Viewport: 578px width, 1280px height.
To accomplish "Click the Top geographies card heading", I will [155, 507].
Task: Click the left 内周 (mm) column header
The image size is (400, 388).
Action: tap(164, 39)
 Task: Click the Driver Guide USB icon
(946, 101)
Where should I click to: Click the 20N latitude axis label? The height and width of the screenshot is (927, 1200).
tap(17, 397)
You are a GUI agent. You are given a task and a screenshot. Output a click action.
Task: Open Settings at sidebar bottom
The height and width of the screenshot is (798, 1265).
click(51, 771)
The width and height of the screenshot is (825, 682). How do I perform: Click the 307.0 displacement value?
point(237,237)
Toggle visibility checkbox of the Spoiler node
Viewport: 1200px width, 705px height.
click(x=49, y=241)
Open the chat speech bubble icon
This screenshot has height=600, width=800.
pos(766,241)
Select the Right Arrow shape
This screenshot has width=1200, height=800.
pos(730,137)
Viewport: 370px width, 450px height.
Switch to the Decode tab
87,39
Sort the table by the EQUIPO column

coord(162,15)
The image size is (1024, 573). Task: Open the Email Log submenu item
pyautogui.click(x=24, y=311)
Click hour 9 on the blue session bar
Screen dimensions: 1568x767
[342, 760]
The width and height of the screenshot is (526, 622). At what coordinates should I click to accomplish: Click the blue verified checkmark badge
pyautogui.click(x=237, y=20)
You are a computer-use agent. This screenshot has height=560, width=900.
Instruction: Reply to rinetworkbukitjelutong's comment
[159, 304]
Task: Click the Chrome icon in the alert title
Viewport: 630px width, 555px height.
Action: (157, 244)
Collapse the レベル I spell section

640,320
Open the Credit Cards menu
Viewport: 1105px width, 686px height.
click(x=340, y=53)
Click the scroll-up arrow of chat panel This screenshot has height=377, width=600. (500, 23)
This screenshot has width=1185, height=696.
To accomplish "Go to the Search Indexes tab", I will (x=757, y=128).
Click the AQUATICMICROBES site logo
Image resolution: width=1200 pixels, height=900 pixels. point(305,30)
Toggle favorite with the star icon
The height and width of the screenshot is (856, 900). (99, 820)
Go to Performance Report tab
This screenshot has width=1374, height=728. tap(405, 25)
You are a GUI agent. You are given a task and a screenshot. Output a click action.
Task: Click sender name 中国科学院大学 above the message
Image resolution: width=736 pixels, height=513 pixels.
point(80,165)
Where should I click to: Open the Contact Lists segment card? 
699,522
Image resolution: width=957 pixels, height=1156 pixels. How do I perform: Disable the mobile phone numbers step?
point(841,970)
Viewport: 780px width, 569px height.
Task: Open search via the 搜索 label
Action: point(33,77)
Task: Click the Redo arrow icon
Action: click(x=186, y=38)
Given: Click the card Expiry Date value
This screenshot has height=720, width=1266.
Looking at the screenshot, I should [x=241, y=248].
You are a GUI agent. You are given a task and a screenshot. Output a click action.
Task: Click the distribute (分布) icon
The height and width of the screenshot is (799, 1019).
****
Each entry is to be returned in full, character for character.

## OUTPUT FOR THIS EXERCISE
Viewport: 578px width, 1280px height.
To accomplish "Click the Top geographies card heading", I will [155, 507].
Task: Click the left 内周 (mm) column header
The image size is (400, 388).
Action: tap(164, 39)
 Task: Click the Driver Guide USB icon
(946, 101)
Where should I click to: Click the 20N latitude axis label? The height and width of the screenshot is (927, 1200).
tap(17, 397)
You are a GUI agent. You are given a task and a screenshot. Output a click action.
Task: Open Settings at sidebar bottom
The height and width of the screenshot is (798, 1265).
click(51, 771)
The width and height of the screenshot is (825, 682). How do I perform: Click the 307.0 displacement value?
point(237,237)
Toggle visibility checkbox of the Spoiler node
Viewport: 1200px width, 705px height.
click(x=49, y=241)
Open the chat speech bubble icon
This screenshot has height=600, width=800.
pos(766,241)
Select the Right Arrow shape
This screenshot has width=1200, height=800.
pos(730,137)
Viewport: 370px width, 450px height.
Switch to the Decode tab
87,39
Sort the table by the EQUIPO column

coord(162,15)
The image size is (1024, 573). Task: Open the Email Log submenu item
pyautogui.click(x=24, y=311)
Click hour 9 on the blue session bar
Screen dimensions: 1568x767
[342, 760]
The width and height of the screenshot is (526, 622). At what coordinates should I click to accomplish: Click the blue verified checkmark badge
pyautogui.click(x=237, y=20)
You are a computer-use agent. This screenshot has height=560, width=900.
Instruction: Reply to rinetworkbukitjelutong's comment
[159, 304]
Task: Click the Chrome icon in the alert title
Viewport: 630px width, 555px height.
Action: (157, 244)
Collapse the レベル I spell section

640,320
Open the Credit Cards menu
Viewport: 1105px width, 686px height.
click(x=340, y=53)
Click the scroll-up arrow of chat panel This screenshot has height=377, width=600. (500, 23)
This screenshot has width=1185, height=696.
To accomplish "Go to the Search Indexes tab", I will (x=757, y=128).
Click the AQUATICMICROBES site logo
Image resolution: width=1200 pixels, height=900 pixels. point(305,30)
Toggle favorite with the star icon
The height and width of the screenshot is (856, 900). (99, 820)
Go to Performance Report tab
This screenshot has width=1374, height=728. tap(405, 25)
You are a GUI agent. You are given a task and a screenshot. Output a click action.
Task: Click sender name 中国科学院大学 above the message
Image resolution: width=736 pixels, height=513 pixels.
point(80,165)
Where should I click to: Open the Contact Lists segment card? 
699,522
Image resolution: width=957 pixels, height=1156 pixels. How do I perform: Disable the mobile phone numbers step?
point(841,970)
Viewport: 780px width, 569px height.
Task: Open search via the 搜索 label
Action: point(33,77)
Task: Click the Redo arrow icon
Action: click(x=186, y=38)
Given: Click the card Expiry Date value
This screenshot has height=720, width=1266.
Looking at the screenshot, I should [x=241, y=248].
You are a GUI agent. You are given a task and a screenshot. Output a click action.
Task: Click the distribute (分布) icon
The height and width of the screenshot is (799, 1019).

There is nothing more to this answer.